Blog Post November 21 Perspective Gratitude no text

I was speaking with my friend the other day about the number of times we’ve heard someone say, “It could have been worse.” when speaking about their pandemic experience. Whether it’s the age of your kids, the nature of your job, or the health of yourself and loved ones during this time, there have been numerous exchanges about why our pandemic experience has been better than it could have been. This recognition has often led families to want to express their gratitude by giving back or by volunteering, channeling their thankfulness into helping others.

My friend and I wondered, “Why do humans need to compare things in order to appreciate them?”

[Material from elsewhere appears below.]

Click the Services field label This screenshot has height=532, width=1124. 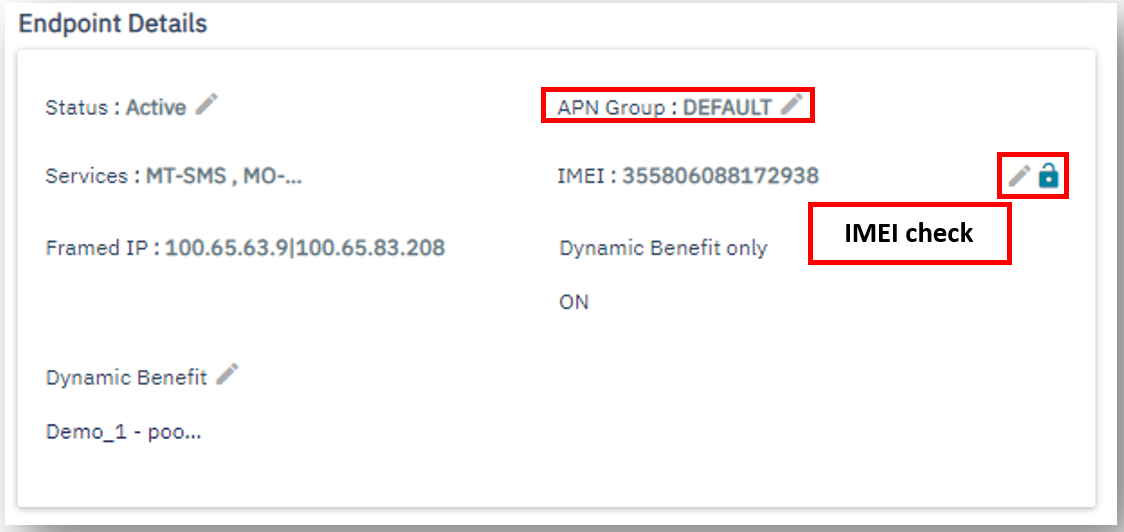(86, 177)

Sometimes, we don’t appreciate our circumstances until we get a window into how it could have otherwise been. There are numerous PJ Library books with this folktale: a father goes to the rabbi to complain that his house is too small and noisy. The rabbi advises bringing in a dog, then chickens, then a goat, and then a cow, with each experience making the house feel smaller and sound louder. The family are at their wits’ end when—finally—the rabbi instructs them to put the animals back outside where they belong. The resulting quiet and space make the family realize their house was just right all along, that it could always be worse.

The Jewish values of hoda’ah (gratitude or being thankful for what we have) and hakarat hatov (recognizing the good around us) speak to this as well. How can your family appreciate your particular circumstances…without bringing farm animals into your home?

As we celebrate thankfulness throughout the month of November, I hope you’ll have conversations with your family about perspective and gratitude. This isn’t just for Thanksgiving—Chanukah starts on November 28th and appreciating the Maccabees’ victory over the Assyrian-Greeks and the subsequent reclaiming of the Temple in Jerusalem are part of the Festival of Lights.

Does your family agree that recognizing differences in experience is necessary to feeling thankful? I’d love to hear your thoughts!